1958: Discovering Jamaica Pond

Today, March 1, 2018, was one more uncanny experience at Jamaica Pond as the Sun rose as a great golden ball sending beams of life across the waters.  Thinking back on January and February, my daily visits grasped me as experiences which have provided a new dimension of understanding, for myself and the world.

The idea of writing about each visit was a thought, but the time was not right for a number of reasons.  I needed a team to take daily writings and get them into a format to share.  Many people encouraged me to write about my days in Boston and beyond for many years.. Now seemed to be the time.  When my son Matthew told me he had a deal after I requested his getting the pictures to a stage where they could be developed.  Matt’s deal was that I would begin to write.  This is the beginning.  So Matt and my daughter Emily Olga are the team which will make this possible.

On these warm days of February, it does not seem possible that the first half of January had temperatures which averaged 8 degrees below normal.  The pond was frozen by mid January.  Since mid January the temperature has averaged about 7 degrees above normal.  The ice was gone during the third week of February.  The past two days, when the sun was rising above the horizon, each moment I felt the rays as a warm towel across my face.  Thinking back to when the temperature was 5 degrees below zero, the sun had no warming effect, but the wind felt as if my face would freeze.  Picture taking was a challenge.  However, something was gripping my spirit.  Something which I had not experienced before…

Sixty years ago, Jamaica Pond became my Walden Pond.  Thinking back to my being in Boston, after my two years at Cornell University working on a doctoral degree in Conservation, I remembered how Jamaica Pond was discovered during my first week at Boston University of Theology.  Such a strange path had brought me here.  In brief, Harold Case president of Boston University was the speaker at Sage Chapel and he participated in our after chapel coffee hour.  Perhaps another time a few details will be given as how I created the after chapel coffee as an answer for a question some graduate students had asked, How do you meet the girls (year 1956)?  The result was the coffee hour.  I asked each visiting preacher, “Is Huxley right in his book ‘Brave New World,  President Case began asking what I was doing, and when I told him I was working on a doctoral degree in conservation and planned on going to Law School at the suggestion of professors who thought this was the path to take to be an advocate for conservation.  Harold Case responded, “I think you care too much about people to go to Law School.”  I looked with Dr.
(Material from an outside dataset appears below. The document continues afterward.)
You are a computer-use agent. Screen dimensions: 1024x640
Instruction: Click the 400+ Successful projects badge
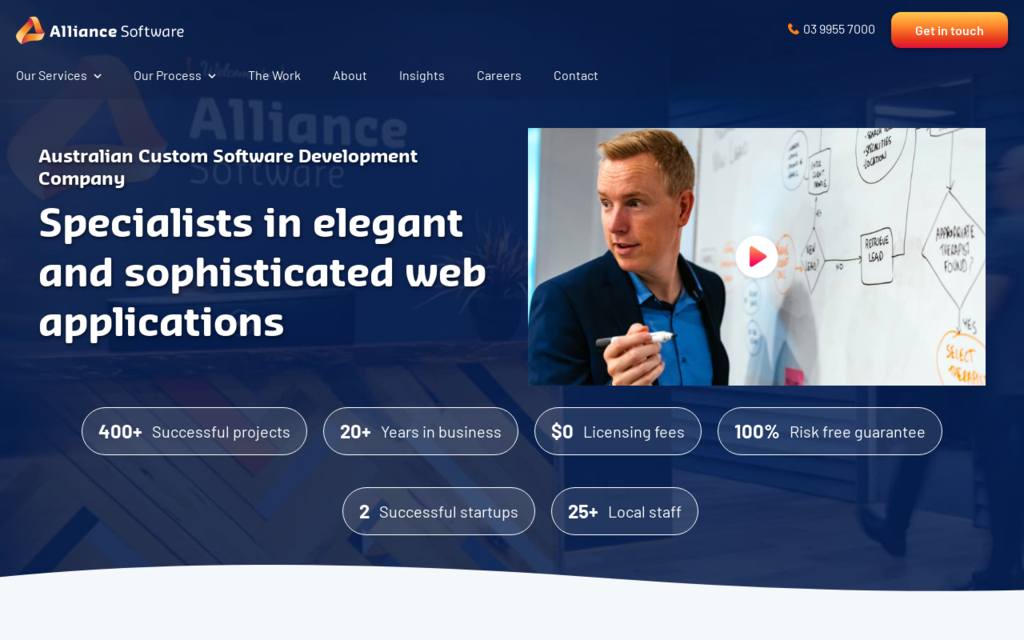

Case with surprise at the suggestion, but said, “yes i do care about people.”

President Case replied,  “I think you should consider enrolling in Theology School at Boston University.”  My expression was on of bewilderment. Case responded, “I’m going to be here another 20 minutes, why don’t you think about it”  I went outside and looked out over Lake Cayuga.  My thought, “Boston, maybe that’s my place.  What do I have to lose by telling him so.”   So I told him and Dr. Case responded “Good, send me your transcripts to the President’s office and I will go to bat for you, ”  Four months later I drove my ’51 Chevy into Boston.

The first week I discovered Jamaica Pond.  Within a month I had been to Walden Pond.  Henry David Thoreau was a hero of mine, since the time I was 15 when my uncle gave me a copy of “”Walden.”  However, Walden Pond was outside the city.  Jamaica Pond was in the City and for many reasons and in many ways, for 60 years I have felt somewhat of a steward of the pond trough the seasons of the year.
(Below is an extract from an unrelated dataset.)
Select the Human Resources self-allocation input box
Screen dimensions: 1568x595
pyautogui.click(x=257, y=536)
Thoreau’s teachings have reached into my soul.  His simple message, “Simplify, Simplify, Simplify.  is always a good thing to practice in a complex, confusing and conflicted world.  However, the words with which Thoreau closes his book is not so simple.   “I do not say that John or Johnathan will understand all this.  But such is the character and that morrow that mere lapse of time cannot make to pass. The light that puts our eyes is darkness to us.  There is more day to dawn.  The sun is but a morning star.”

These words flow through my being, standing by at the water’s edge or the frozen lake at “Sunrise Time.”